Вошел Кузьма Севастьянович и сказал:
— Мы тебя, Прохор, дольше ждали. Так долго, что и жданы съели. Почему писем не слал?
— Как не слал? Слал. Да, видно, волость путал. Я уж тут узнал, что мы новой волости. Значит, не доходили письма. А когда баня-то? Пущай она затопляет ее. Часов-то еще совсем мало.
— Мало-немало, — строго заметил Смолокуров, — на полке теперь рогатые банные девки с голопузыми нечистиками в карты дуются. Неужто хочешь, чтобы они Фису на тот свет проиграли?
Прохор, почесав затылок, смирился. О чем-то задумался и спросил:
— А этот кто?
— Ученый булхактер. Из молодых, а вся артель честит его. В эти годы по батюшке величают.

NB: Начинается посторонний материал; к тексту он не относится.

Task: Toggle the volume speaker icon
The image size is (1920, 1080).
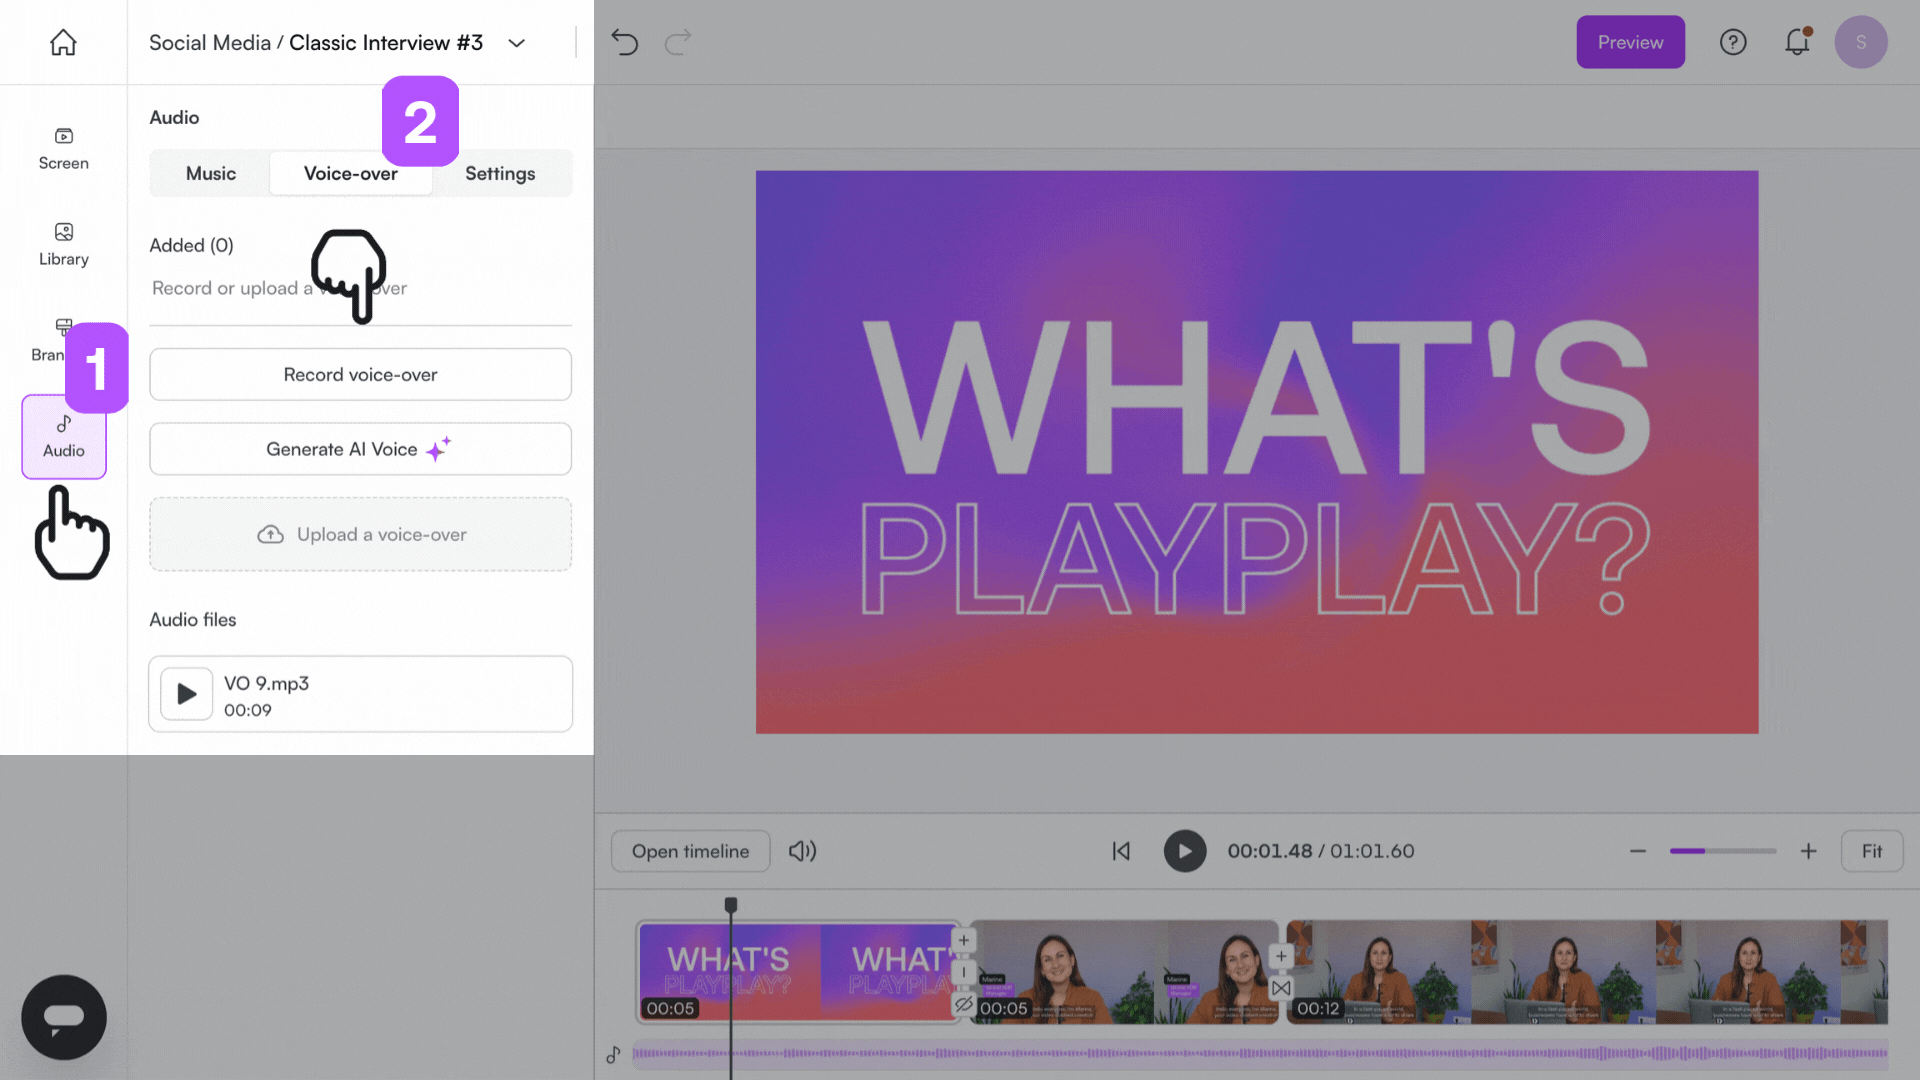Action: point(802,851)
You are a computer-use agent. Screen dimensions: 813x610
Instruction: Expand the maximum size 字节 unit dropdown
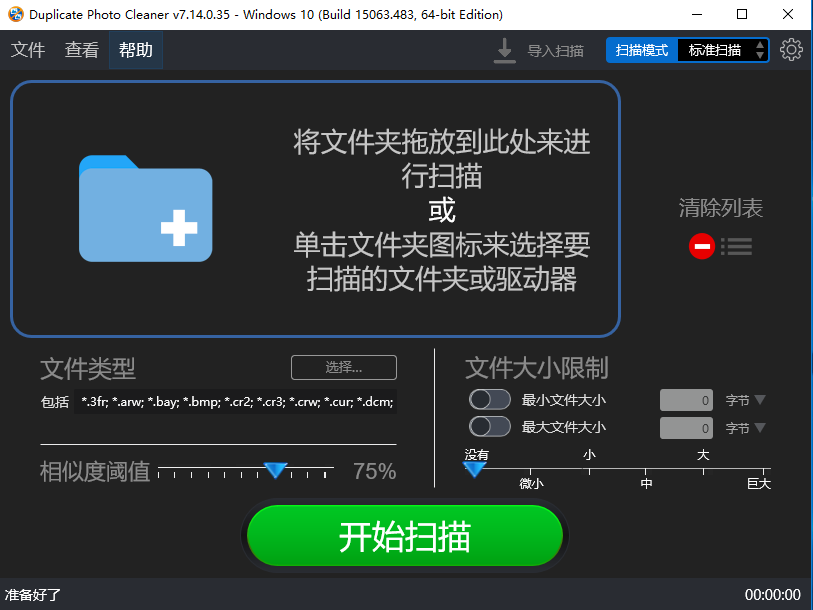[x=745, y=428]
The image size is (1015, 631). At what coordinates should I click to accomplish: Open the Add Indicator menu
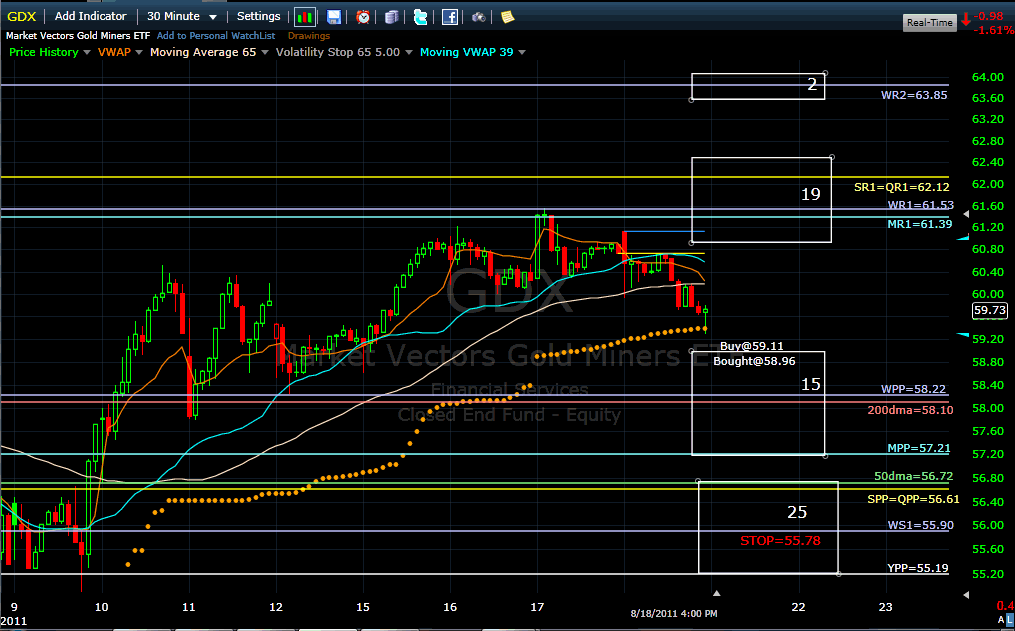pyautogui.click(x=90, y=16)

За половину часа управляется с тем, над чем ты — не в обиду будь сказано — с утра до вечера пыхтел и потом все равно пересчитывать приходилось.

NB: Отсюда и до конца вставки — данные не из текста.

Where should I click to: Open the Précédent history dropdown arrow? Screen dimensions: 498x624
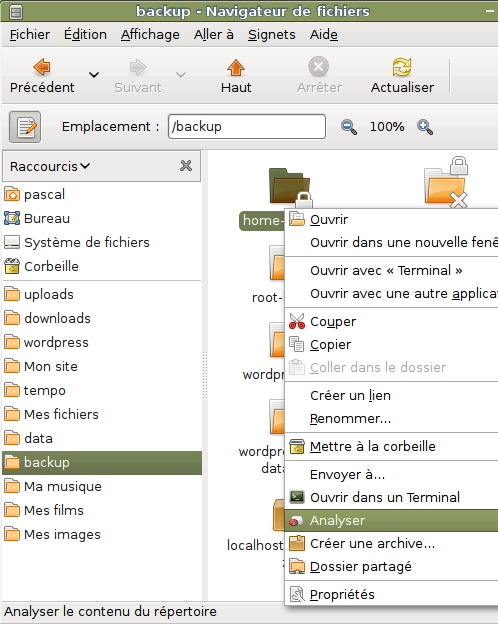(x=94, y=75)
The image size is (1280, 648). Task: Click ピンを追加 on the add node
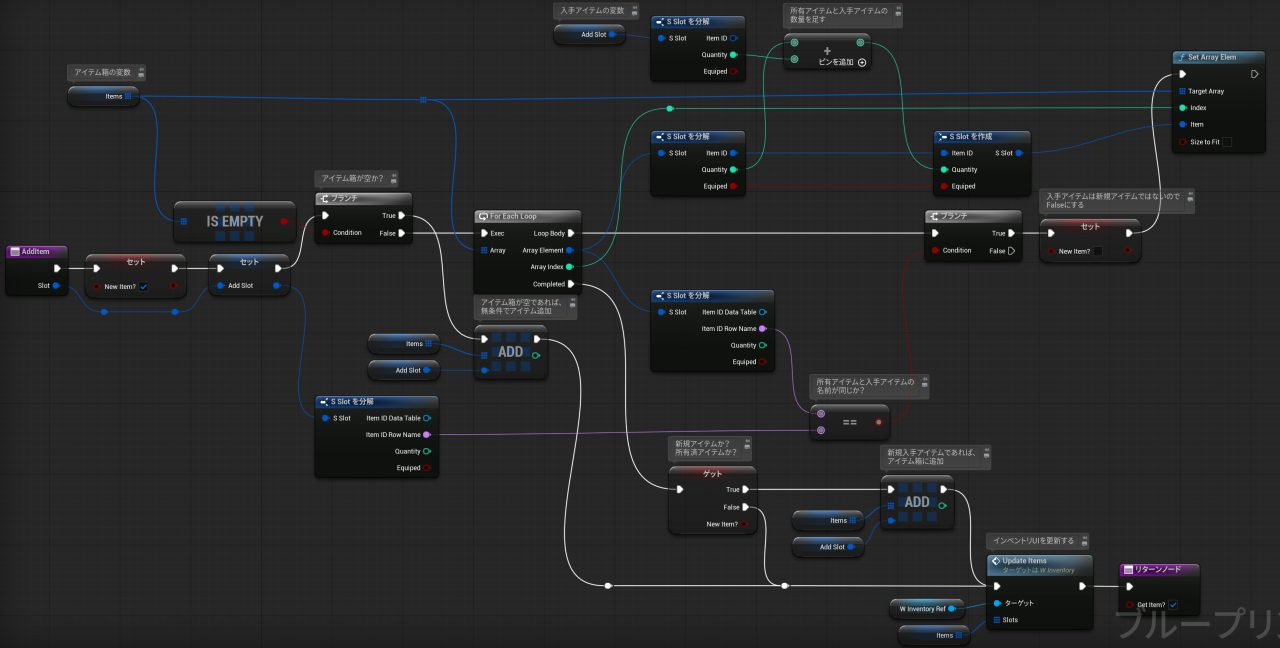click(861, 62)
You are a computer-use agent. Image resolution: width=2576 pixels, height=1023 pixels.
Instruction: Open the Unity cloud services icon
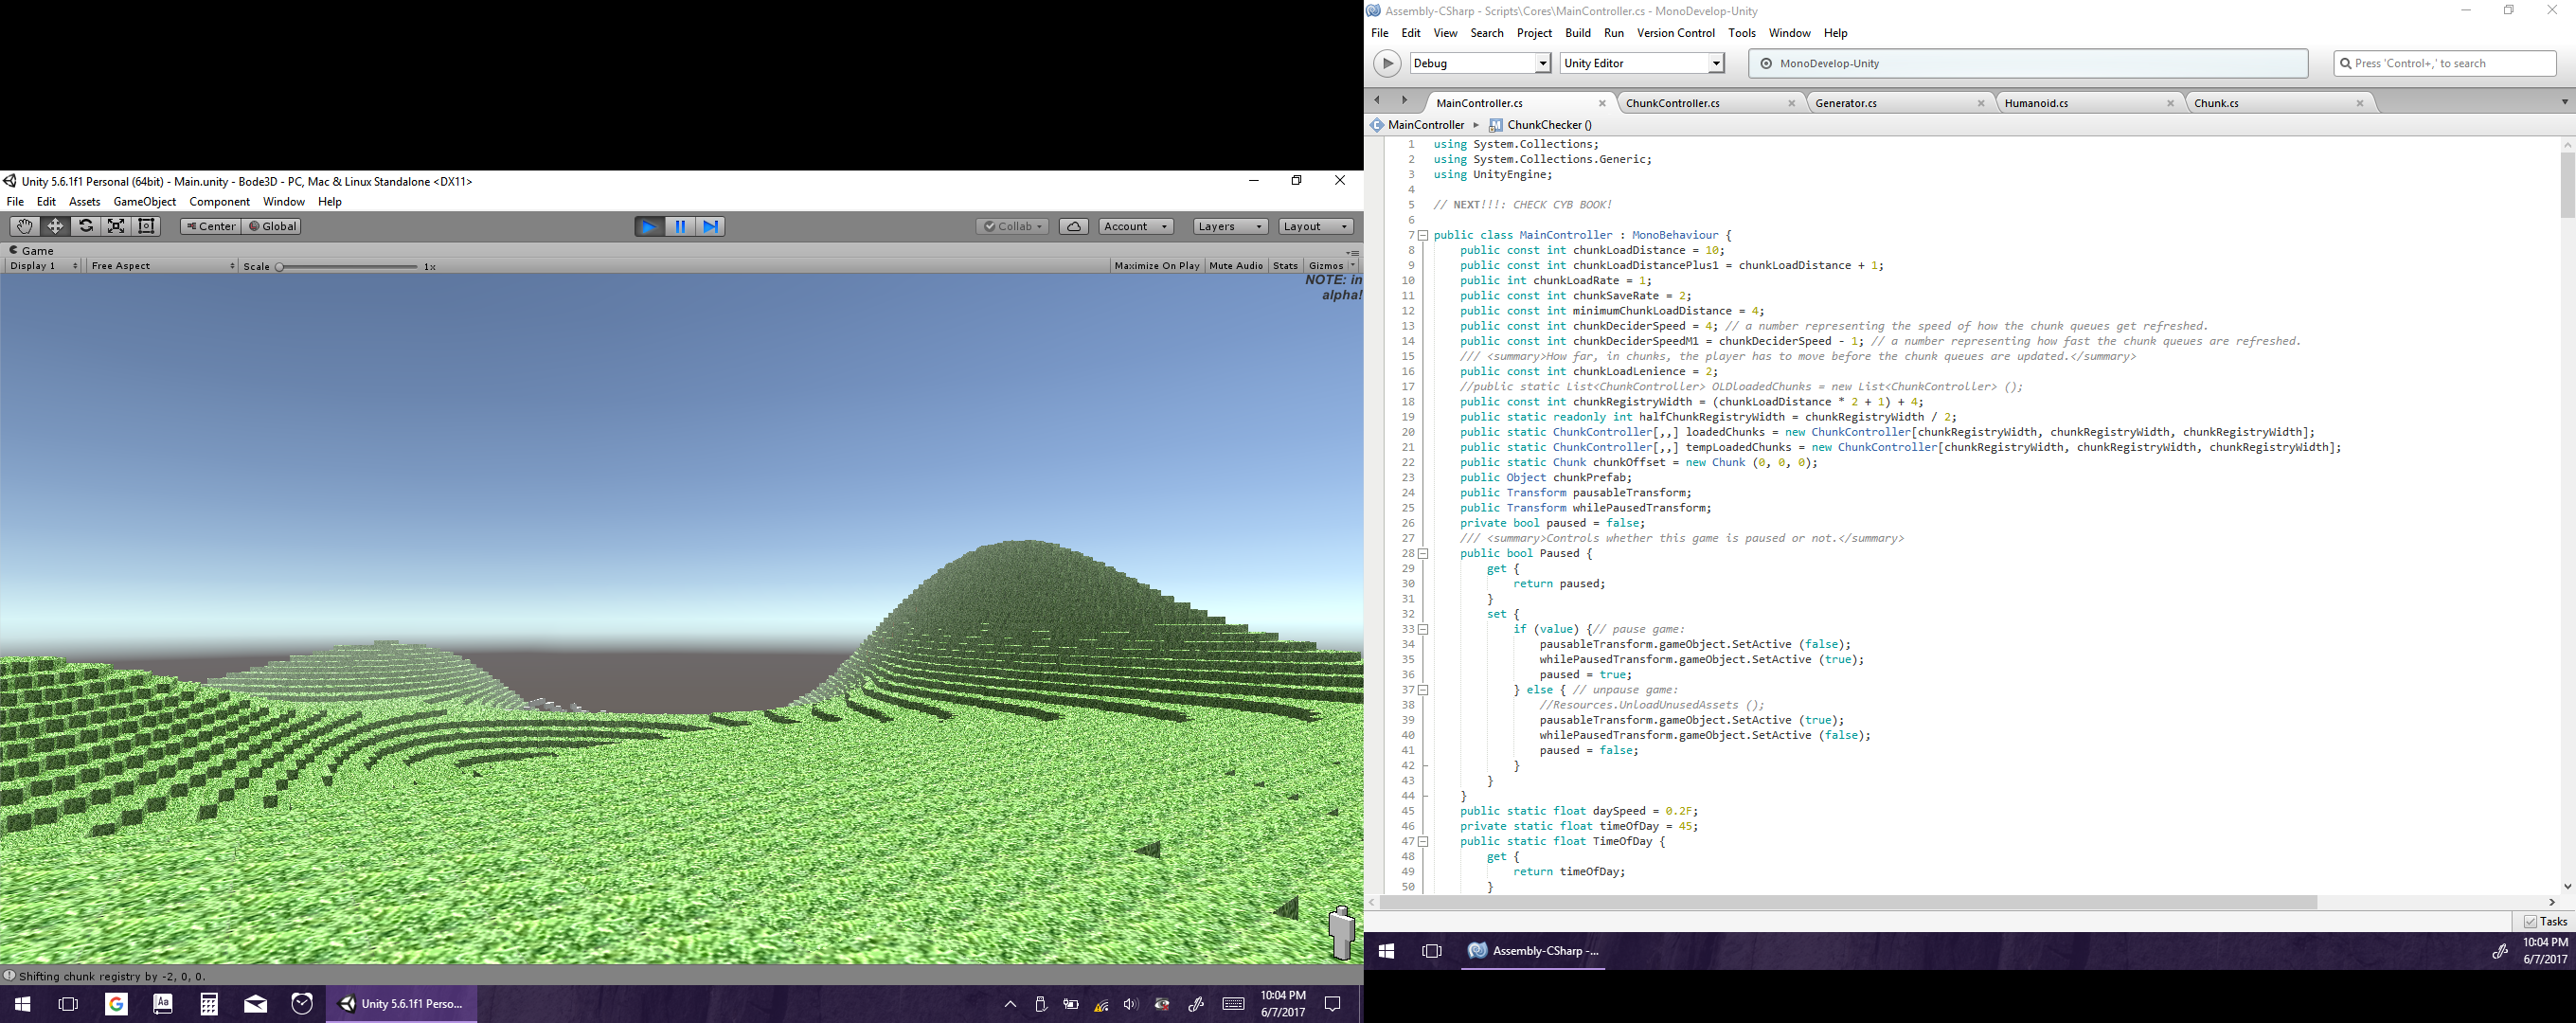tap(1073, 226)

— Значит, он теперь, тятенька, считать и писать будет?
— А что?
— Да ничто. Просто так. Мне хуже не будет — рыбу ловить или артельным весовщиком стать.
— Увидим, Прохор. Как лучше, так и сделаем. Стеша… — сказал Смолокуров, открыв дверь в горницу. — Баня баней, а покормить-то мужика надо с дороги.

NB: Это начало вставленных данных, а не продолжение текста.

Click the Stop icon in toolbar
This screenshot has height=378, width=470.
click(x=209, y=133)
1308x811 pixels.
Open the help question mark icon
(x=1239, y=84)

— Сейчас, Кузя, сейчас… Только дочь уложу. Не сотрясение ли в голове у нее? — заговорила Смолокурова, снова войдя в кухню. — В четырех снах она его убитым видела… И я в трех. А тут — н-на тебе. Как снег на голову. И крепкая голова тронется, когда мертвяки воскресают.
— Неушто и последнее не дошло с заказными марками, через часть посылал?
Смолокурова сделала вид, что не слышала вопроса, стала говорить так, будто Прохор виноват, что сны обманули мать с дочерью.
— Теперь-то уж, маманечка, нечего делать, коли я выжил. Не от меня же такие сны вам снились.
— Это верно, Проша, — спохватилась Степанида Алексеевна. — Садись давай. Оксти лоб-то да руки наперед вымой. Переобуйся в старые коты. Валенки-то на костер просятся, — спокойнее продолжала она игру в боязнь эпидемии тифа, которая, кстати говоря, шла на спад, а до этого не коснулась никого на Щучьем острове.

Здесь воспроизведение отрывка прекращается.